ஐ.எஸ்.எஸ்.என்: 2385-4529
Zoltan Lukacs, Sigrid Harendza
Background: Gelatinase A (matrix metalloproteinase-2) is an important enzyme in many biologic processes. Prevailing data reveal a functional polymorphism at bp -1575 in the human gelatinase A promoter, which is associated with diminished transcriptional response to estrogen and genetic fitness. The reason for the disequilibrium of the -1575AA genotype within the Hardy-Weinberg distribution remains unknown. We therefore screened full-term and premature newborns to investigate whether the -1575AA genotype might increase the risk of premature delivery, which is often associated with decreased survival of infants. Methods: DNA from 959 full-term and 358 premature newborns of North German Caucasian origin was amplified from dried blood on filter paper used for standard newborn screening in Germany. Genotypes were defined by restriction digest of PCR products. Results: No statistically significant difference in Hardy-Weinberg distribution was discovered between fullterm and premature infants. However, a trend towards the expected number of homozygous mutants was seen in premature females.
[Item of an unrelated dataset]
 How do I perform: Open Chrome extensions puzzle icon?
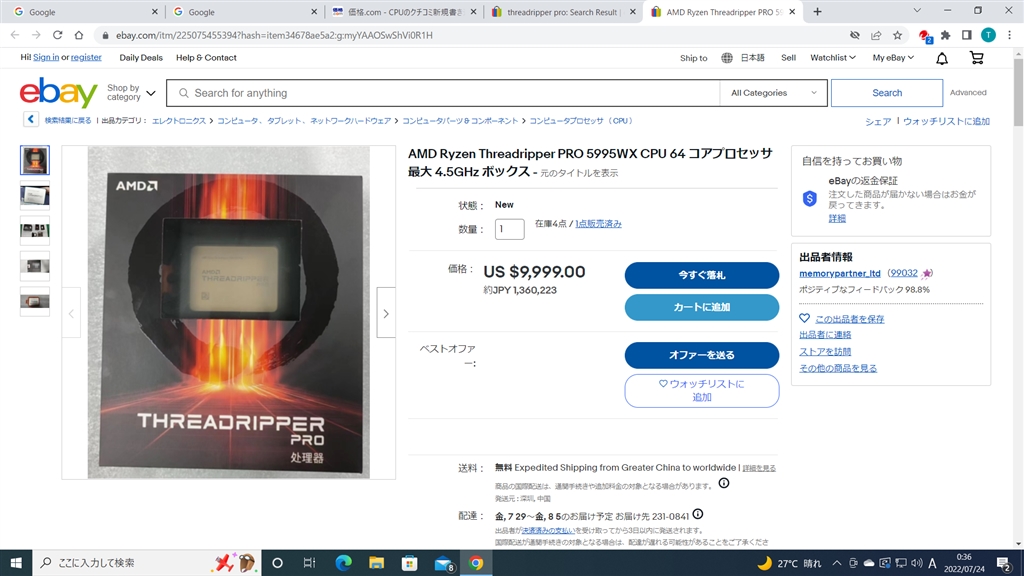click(945, 35)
Conclusions: Our results warrant the hypothesis that the disequilibrium in -1575AA mutational variant might be due to early abortions; the reduced responsiveness to estrogen stimulation in this genotype might be responsible for inadequate estrogen-stimulated gelatinase A enhancement during trophoblast invasion and uterine implantation of the embryo. Further genotyping of couples seeking help from fertility clinics might help to answer this question.